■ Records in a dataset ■
***
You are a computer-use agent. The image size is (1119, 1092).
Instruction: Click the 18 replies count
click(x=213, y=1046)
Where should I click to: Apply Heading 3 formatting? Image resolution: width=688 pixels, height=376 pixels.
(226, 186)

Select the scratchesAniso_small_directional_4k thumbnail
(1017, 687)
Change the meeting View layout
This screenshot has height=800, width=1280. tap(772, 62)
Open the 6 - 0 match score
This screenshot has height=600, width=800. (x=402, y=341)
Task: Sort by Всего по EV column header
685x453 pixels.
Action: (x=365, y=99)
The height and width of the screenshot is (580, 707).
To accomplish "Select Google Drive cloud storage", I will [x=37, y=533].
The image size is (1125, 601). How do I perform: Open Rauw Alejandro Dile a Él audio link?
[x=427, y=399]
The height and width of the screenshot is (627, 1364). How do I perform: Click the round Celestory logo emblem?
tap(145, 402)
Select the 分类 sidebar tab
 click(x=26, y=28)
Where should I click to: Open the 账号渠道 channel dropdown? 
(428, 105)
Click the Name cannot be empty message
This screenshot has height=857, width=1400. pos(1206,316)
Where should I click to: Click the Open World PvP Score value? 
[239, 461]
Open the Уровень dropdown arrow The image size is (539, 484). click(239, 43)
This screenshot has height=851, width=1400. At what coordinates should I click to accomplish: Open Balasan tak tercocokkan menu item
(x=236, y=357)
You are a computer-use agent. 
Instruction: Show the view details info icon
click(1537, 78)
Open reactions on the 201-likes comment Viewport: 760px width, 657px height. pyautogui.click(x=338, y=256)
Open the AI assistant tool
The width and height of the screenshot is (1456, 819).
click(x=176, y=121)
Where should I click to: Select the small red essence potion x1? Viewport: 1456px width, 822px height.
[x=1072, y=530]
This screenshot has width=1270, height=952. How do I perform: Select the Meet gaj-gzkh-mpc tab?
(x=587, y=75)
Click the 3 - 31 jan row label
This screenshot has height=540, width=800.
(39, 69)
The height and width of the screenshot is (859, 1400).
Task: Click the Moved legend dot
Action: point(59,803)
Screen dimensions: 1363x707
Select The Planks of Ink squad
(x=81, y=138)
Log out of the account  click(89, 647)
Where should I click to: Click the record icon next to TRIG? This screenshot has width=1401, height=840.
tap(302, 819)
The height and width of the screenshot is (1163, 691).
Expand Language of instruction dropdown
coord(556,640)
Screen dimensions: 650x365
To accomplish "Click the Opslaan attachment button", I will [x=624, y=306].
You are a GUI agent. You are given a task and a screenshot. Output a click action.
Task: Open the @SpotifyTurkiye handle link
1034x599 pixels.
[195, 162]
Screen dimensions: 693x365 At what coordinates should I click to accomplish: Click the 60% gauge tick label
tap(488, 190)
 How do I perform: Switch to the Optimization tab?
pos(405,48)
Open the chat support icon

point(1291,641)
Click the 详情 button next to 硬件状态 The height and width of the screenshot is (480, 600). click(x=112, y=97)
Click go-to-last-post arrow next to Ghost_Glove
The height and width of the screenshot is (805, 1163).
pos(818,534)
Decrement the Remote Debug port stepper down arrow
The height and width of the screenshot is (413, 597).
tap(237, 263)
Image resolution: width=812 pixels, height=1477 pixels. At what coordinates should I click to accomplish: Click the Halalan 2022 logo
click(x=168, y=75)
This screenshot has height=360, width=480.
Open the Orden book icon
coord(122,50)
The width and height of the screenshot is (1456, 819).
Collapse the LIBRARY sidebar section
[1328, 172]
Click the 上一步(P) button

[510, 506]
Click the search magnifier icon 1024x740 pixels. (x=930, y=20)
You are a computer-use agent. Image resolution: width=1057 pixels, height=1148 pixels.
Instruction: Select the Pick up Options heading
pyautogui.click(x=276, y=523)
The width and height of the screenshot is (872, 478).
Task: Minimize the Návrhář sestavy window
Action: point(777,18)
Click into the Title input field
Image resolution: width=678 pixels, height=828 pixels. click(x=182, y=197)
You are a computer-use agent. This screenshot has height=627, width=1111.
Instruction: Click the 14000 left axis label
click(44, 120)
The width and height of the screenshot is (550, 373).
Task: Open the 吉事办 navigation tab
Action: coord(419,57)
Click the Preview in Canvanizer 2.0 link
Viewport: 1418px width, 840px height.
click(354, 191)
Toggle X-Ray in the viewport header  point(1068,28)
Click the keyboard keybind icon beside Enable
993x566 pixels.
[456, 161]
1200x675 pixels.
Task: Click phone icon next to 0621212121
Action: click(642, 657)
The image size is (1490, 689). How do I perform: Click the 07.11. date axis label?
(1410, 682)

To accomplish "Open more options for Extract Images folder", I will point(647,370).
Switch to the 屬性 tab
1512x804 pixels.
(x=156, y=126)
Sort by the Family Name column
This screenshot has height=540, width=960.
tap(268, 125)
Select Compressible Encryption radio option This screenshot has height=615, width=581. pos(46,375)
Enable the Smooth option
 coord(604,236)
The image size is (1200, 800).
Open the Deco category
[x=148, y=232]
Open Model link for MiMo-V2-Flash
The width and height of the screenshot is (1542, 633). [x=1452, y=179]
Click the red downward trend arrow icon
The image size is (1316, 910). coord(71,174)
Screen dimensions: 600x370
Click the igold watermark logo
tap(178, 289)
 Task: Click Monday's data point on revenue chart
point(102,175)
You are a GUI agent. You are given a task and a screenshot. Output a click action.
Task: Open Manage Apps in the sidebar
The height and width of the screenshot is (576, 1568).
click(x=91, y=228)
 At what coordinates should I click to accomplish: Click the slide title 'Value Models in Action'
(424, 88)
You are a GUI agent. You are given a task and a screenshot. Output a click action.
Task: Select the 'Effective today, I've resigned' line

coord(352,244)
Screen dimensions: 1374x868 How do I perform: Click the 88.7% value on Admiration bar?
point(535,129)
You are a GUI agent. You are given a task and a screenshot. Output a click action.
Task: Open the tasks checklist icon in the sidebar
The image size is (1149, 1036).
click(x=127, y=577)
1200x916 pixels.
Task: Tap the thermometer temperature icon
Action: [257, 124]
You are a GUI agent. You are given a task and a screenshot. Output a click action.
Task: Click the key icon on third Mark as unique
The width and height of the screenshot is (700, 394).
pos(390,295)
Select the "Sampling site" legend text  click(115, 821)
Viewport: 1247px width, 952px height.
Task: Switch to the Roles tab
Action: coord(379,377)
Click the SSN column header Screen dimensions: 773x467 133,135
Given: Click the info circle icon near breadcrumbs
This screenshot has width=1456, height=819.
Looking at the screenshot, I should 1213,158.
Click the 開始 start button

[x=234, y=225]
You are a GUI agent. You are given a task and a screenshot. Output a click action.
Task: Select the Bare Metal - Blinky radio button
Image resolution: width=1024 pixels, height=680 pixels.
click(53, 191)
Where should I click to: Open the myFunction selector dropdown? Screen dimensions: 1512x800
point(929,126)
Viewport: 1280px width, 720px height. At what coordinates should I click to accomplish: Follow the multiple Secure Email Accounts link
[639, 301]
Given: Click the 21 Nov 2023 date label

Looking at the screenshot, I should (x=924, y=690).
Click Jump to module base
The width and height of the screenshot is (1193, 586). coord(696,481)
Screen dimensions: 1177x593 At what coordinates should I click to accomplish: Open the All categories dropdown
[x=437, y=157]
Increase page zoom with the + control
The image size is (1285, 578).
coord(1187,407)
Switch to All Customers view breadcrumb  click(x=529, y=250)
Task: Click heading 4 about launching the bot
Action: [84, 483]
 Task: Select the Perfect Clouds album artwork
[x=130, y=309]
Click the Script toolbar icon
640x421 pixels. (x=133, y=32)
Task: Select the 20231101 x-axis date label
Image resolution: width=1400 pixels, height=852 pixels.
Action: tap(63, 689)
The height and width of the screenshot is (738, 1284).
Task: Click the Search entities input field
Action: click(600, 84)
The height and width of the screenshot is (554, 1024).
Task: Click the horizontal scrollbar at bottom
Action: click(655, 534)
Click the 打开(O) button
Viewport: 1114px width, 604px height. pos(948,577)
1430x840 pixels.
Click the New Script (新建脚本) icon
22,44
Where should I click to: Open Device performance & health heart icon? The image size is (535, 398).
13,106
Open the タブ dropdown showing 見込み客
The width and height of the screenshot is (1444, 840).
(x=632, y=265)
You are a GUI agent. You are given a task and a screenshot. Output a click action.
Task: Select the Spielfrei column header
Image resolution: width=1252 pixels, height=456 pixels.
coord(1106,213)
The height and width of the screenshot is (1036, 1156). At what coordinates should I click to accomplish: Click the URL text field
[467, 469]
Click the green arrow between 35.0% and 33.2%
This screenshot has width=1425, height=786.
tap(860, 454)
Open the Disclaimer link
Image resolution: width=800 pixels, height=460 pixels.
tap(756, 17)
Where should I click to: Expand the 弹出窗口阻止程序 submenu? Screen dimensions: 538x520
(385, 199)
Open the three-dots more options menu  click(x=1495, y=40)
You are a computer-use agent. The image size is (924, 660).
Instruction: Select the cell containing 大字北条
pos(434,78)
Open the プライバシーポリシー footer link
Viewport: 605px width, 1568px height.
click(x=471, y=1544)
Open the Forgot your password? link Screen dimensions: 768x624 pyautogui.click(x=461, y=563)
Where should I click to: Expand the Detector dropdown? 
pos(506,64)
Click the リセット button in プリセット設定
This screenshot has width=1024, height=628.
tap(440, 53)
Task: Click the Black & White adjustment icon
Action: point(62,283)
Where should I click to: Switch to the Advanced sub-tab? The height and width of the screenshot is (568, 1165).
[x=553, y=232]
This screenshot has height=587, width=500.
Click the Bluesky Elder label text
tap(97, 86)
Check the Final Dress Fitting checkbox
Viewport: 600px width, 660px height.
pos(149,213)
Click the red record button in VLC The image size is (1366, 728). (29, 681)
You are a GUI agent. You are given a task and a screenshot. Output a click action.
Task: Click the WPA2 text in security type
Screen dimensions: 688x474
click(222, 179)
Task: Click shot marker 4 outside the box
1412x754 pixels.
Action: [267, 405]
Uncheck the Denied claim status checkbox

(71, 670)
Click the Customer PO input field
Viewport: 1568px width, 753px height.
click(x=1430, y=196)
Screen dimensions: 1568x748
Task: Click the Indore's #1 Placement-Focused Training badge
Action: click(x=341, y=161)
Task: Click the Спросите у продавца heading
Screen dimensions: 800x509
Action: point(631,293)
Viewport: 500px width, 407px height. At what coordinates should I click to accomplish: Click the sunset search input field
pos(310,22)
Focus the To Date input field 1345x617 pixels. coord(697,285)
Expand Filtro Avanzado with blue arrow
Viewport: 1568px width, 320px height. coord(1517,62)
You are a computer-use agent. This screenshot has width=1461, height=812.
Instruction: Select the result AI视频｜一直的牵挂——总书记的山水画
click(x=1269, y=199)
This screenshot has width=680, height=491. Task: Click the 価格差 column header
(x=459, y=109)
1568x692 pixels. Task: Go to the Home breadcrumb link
***
In the material, substitute "profile" for "account" in the part that opens with the line containing "Log out of the" and closes with the line containing "tap(302, 819)", changing nothing else. Return only that part.

■ Correct response ■
Log out of the profile  click(89, 647)
Where should I click to: Click the record icon next to TRIG? This screenshot has width=1401, height=840.
tap(302, 819)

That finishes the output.